BEGIN
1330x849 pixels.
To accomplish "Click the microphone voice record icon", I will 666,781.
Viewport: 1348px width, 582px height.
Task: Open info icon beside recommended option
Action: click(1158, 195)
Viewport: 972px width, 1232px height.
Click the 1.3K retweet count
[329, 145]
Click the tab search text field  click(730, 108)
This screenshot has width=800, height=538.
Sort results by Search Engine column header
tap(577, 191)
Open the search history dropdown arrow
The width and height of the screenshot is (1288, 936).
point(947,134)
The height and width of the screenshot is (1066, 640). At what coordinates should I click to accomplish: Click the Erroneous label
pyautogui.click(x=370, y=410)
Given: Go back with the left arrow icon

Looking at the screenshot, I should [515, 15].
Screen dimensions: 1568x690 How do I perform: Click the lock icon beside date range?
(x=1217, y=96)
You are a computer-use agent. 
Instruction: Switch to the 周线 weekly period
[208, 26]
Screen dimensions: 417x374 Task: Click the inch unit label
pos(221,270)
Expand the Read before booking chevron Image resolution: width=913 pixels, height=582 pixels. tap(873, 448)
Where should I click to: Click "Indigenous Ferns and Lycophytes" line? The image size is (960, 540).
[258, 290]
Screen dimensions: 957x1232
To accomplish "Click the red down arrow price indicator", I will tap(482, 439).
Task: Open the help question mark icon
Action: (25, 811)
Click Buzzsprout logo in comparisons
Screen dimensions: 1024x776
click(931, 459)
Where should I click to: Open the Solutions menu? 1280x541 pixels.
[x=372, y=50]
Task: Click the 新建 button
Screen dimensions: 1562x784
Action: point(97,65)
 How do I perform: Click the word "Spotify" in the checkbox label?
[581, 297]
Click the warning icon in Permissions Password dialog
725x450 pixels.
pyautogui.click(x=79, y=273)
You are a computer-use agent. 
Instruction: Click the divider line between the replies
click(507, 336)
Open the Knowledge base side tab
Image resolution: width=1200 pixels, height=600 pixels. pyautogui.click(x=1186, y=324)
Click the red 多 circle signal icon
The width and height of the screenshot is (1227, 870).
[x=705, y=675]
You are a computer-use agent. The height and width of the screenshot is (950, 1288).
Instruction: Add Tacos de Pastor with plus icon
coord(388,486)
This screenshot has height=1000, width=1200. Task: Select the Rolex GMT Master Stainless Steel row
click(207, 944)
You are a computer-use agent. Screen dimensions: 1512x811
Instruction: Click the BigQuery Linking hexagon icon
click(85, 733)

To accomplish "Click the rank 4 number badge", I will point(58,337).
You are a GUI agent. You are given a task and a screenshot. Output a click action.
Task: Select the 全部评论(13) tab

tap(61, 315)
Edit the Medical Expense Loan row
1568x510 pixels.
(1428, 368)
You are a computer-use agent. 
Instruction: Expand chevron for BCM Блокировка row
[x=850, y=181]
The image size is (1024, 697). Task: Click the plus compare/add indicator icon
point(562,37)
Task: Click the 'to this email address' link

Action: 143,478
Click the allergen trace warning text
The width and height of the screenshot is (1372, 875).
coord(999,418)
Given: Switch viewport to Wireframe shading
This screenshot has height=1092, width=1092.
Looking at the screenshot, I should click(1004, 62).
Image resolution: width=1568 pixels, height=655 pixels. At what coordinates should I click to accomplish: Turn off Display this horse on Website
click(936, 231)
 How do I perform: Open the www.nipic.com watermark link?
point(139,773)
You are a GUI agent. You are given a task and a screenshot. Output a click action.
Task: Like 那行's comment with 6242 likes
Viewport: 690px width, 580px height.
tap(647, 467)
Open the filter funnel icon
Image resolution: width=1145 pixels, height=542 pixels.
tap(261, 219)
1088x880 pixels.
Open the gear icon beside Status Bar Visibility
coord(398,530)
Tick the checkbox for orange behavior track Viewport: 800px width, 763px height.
END
Task instructions => Give the data back in full, matching it character for character.

Written solution =>
1330x849 pixels.
To accomplish "Click the microphone voice record icon", I will 666,781.
Viewport: 1348px width, 582px height.
Task: Open info icon beside recommended option
Action: click(1158, 195)
Viewport: 972px width, 1232px height.
Click the 1.3K retweet count
[329, 145]
Click the tab search text field  click(730, 108)
This screenshot has width=800, height=538.
Sort results by Search Engine column header
tap(577, 191)
Open the search history dropdown arrow
The width and height of the screenshot is (1288, 936).
point(947,134)
The height and width of the screenshot is (1066, 640). At what coordinates should I click to accomplish: Click the Erroneous label
pyautogui.click(x=370, y=410)
Given: Go back with the left arrow icon

Looking at the screenshot, I should [515, 15].
Screen dimensions: 1568x690 How do I perform: Click the lock icon beside date range?
(x=1217, y=96)
You are a computer-use agent. 
Instruction: Switch to the 周线 weekly period
[208, 26]
Screen dimensions: 417x374 Task: Click the inch unit label
pos(221,270)
Expand the Read before booking chevron Image resolution: width=913 pixels, height=582 pixels. tap(873, 448)
Where should I click to: Click "Indigenous Ferns and Lycophytes" line? The image size is (960, 540).
[258, 290]
Screen dimensions: 957x1232
To accomplish "Click the red down arrow price indicator", I will tap(482, 439).
Task: Open the help question mark icon
Action: (25, 811)
Click Buzzsprout logo in comparisons
Screen dimensions: 1024x776
click(931, 459)
Where should I click to: Open the Solutions menu? 1280x541 pixels.
[x=372, y=50]
Task: Click the 新建 button
Screen dimensions: 1562x784
Action: point(97,65)
 How do I perform: Click the word "Spotify" in the checkbox label?
[581, 297]
Click the warning icon in Permissions Password dialog
725x450 pixels.
pyautogui.click(x=79, y=273)
You are a computer-use agent. 
Instruction: Click the divider line between the replies
click(507, 336)
Open the Knowledge base side tab
Image resolution: width=1200 pixels, height=600 pixels. pyautogui.click(x=1186, y=324)
Click the red 多 circle signal icon
The width and height of the screenshot is (1227, 870).
[x=705, y=675]
You are a computer-use agent. The height and width of the screenshot is (950, 1288).
Instruction: Add Tacos de Pastor with plus icon
coord(388,486)
This screenshot has height=1000, width=1200. Task: Select the Rolex GMT Master Stainless Steel row
click(207, 944)
You are a computer-use agent. Screen dimensions: 1512x811
Instruction: Click the BigQuery Linking hexagon icon
click(85, 733)

To accomplish "Click the rank 4 number badge", I will point(58,337).
You are a GUI agent. You are given a task and a screenshot. Output a click action.
Task: Select the 全部评论(13) tab

tap(61, 315)
Edit the Medical Expense Loan row
1568x510 pixels.
(1428, 368)
You are a computer-use agent. 
Instruction: Expand chevron for BCM Блокировка row
[x=850, y=181]
The image size is (1024, 697). Task: Click the plus compare/add indicator icon
point(562,37)
Task: Click the 'to this email address' link

Action: 143,478
Click the allergen trace warning text
The width and height of the screenshot is (1372, 875).
coord(999,418)
Given: Switch viewport to Wireframe shading
This screenshot has height=1092, width=1092.
Looking at the screenshot, I should click(1004, 62).
Image resolution: width=1568 pixels, height=655 pixels. At what coordinates should I click to accomplish: Turn off Display this horse on Website
click(936, 231)
 How do I perform: Open the www.nipic.com watermark link?
point(139,773)
You are a GUI agent. You are given a task and a screenshot. Output a click action.
Task: Like 那行's comment with 6242 likes
Viewport: 690px width, 580px height.
tap(647, 467)
Open the filter funnel icon
Image resolution: width=1145 pixels, height=542 pixels.
tap(261, 219)
1088x880 pixels.
Open the gear icon beside Status Bar Visibility
coord(398,530)
Tick the checkbox for orange behavior track Viewport: 800px width, 763px height.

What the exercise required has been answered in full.